To further entrench strict compliance to the guidelines, Isegbe, at the 2nd NAQS’ Director General’s Summit and Management Retreat, held in Lagos with the theme, “NAQS on the Path of Innovation,” disclosed that Nigeria and China signed a deal to build five sorghum plantations in different zones and the setting up six plant health clinics in the six geopolitical zones of the country.
“We have tapped renowned experts from United Nations International Development Organisation (UNIDO) to guide NAQS to build from the scratch and equip three model laboratories benchmarked against the highpoint of current international standards.
“The labs will major in analysis and diagnosis of pesticide residues, mycotoxin detection and seed testing. We have a moonshot plan for the labs to earn accreditation for ISO 17025 and to serve as reference points in sub-Saharan Africa,” he said.

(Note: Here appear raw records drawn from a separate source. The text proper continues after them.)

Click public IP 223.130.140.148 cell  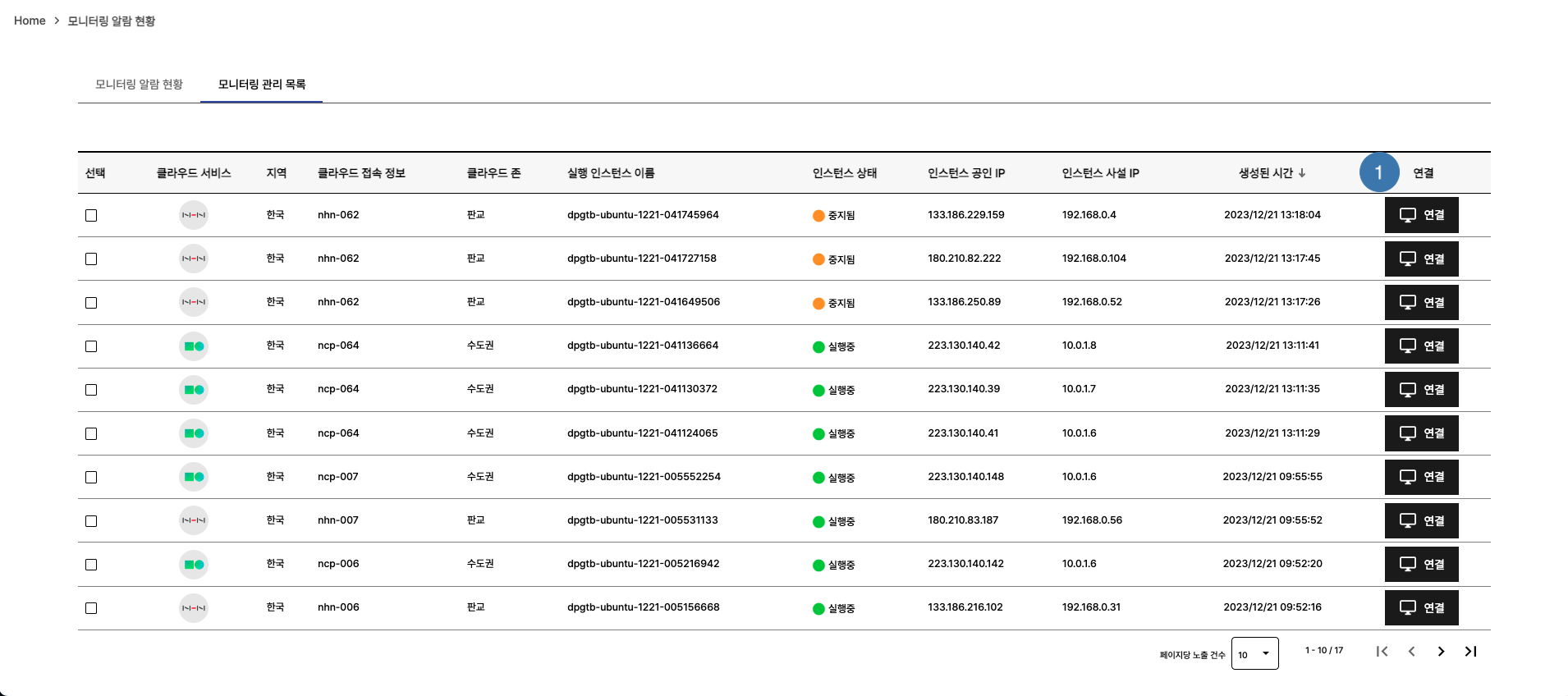[965, 477]
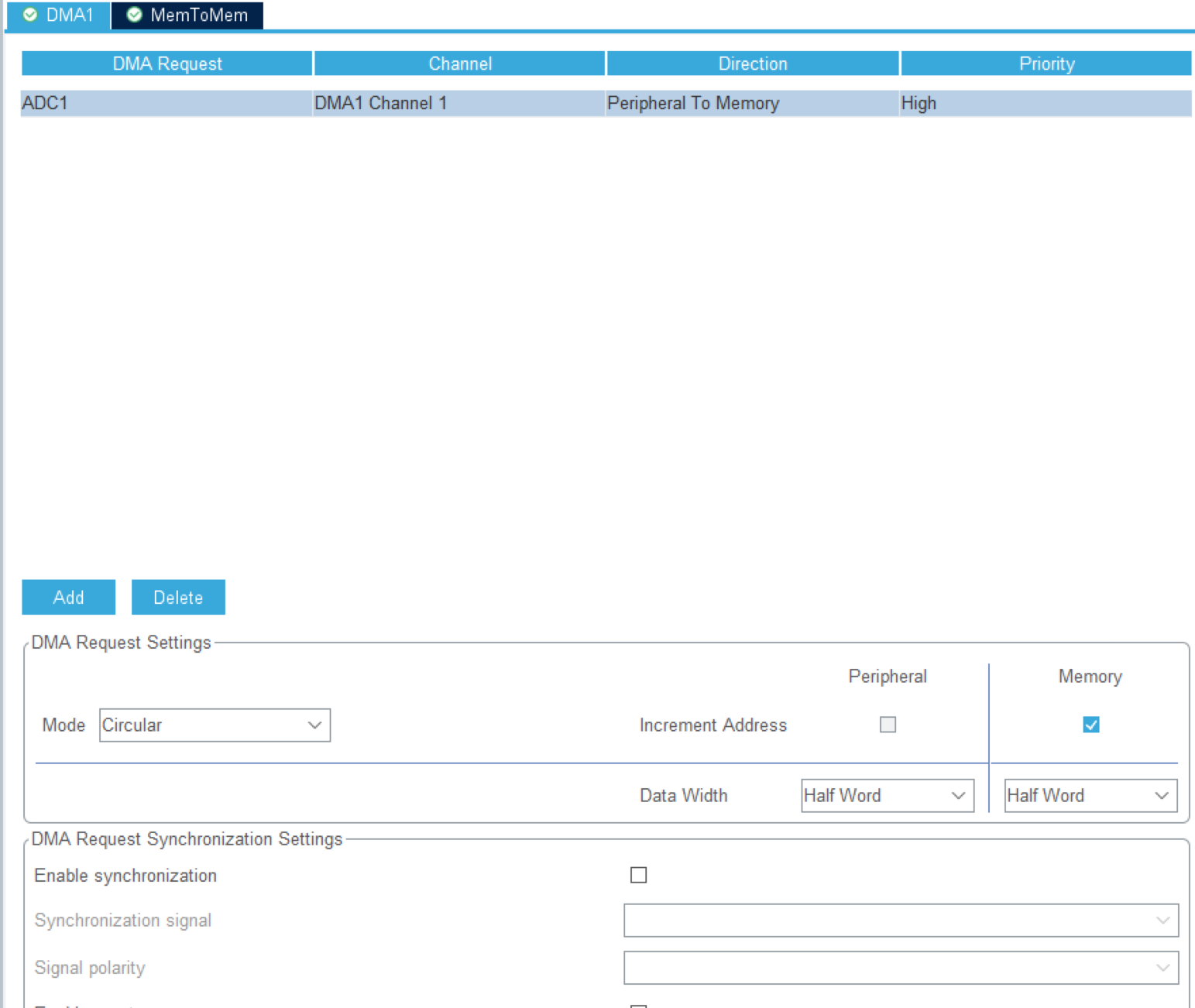Check Peripheral Increment Address
This screenshot has height=1008, width=1195.
pyautogui.click(x=888, y=725)
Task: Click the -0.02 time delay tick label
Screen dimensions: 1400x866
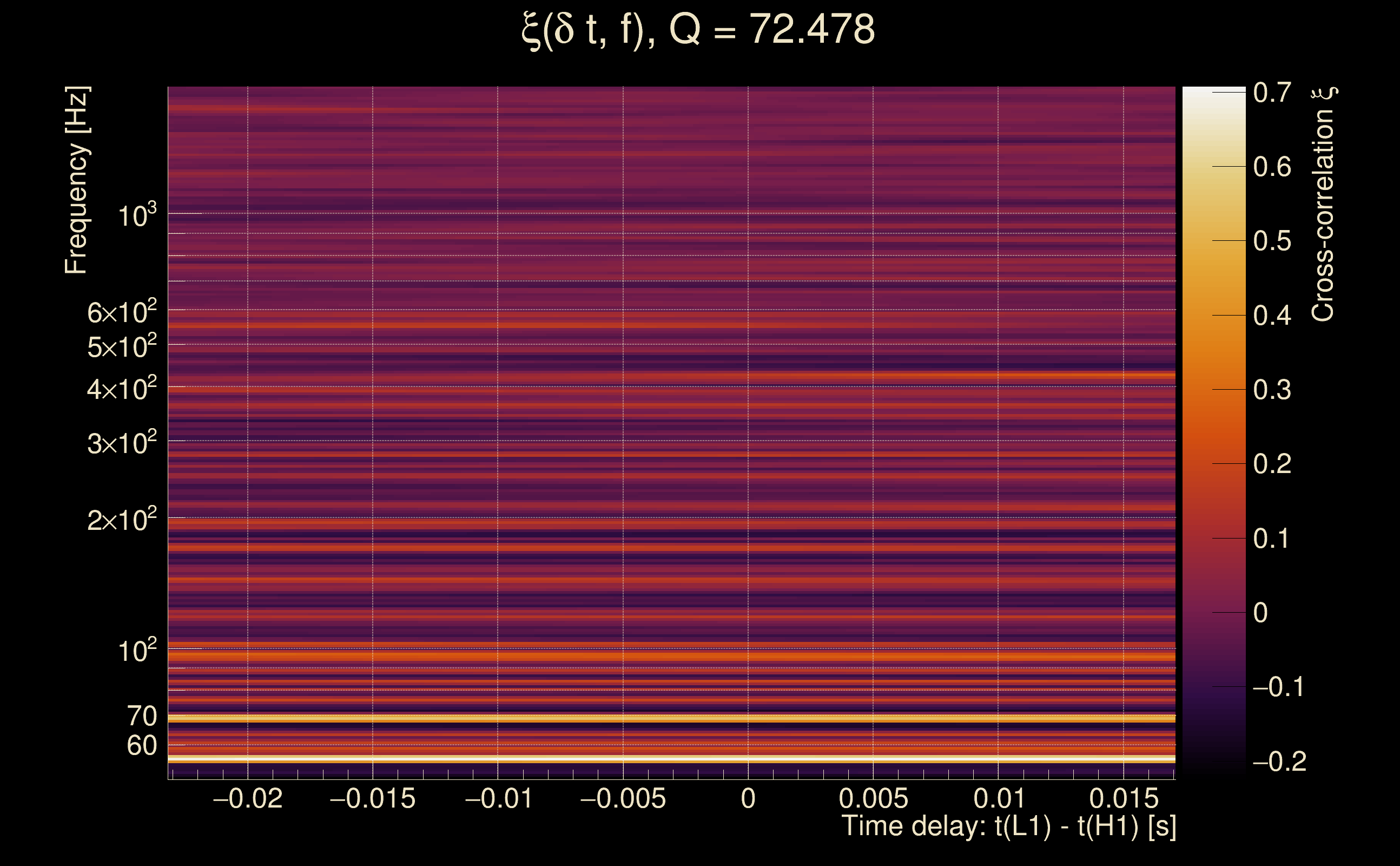Action: (247, 798)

With all these, the planned export of Nigerian forage sorghum to China through the signing of a protocol on phytosanitary requirements with the General Administration of Customs of the People’s Republic of China, which has granted Nigerians access to the largest sorghum market, would be hitch-free.
On officers’ conducts, he said they should not cheapen themselves by throwing unnecessary compliments to dealers at checkpoints, adding that their uniforms should be clean to attract respect.
He also warned them to desist from collecting cash from exporters of agricultural produce, maintaining that all exporters and importers must pay through the bank or the use of Point of Sale (PoS) to avoid the temptation of making away with the money.
“We are heading toward the fadeout of the human-to-human interfaces that breed unhealthy behaviours among our staff members. We are a pro-business agency. We will not countenance any attitude that is anti-business in appearance or effect,” he added.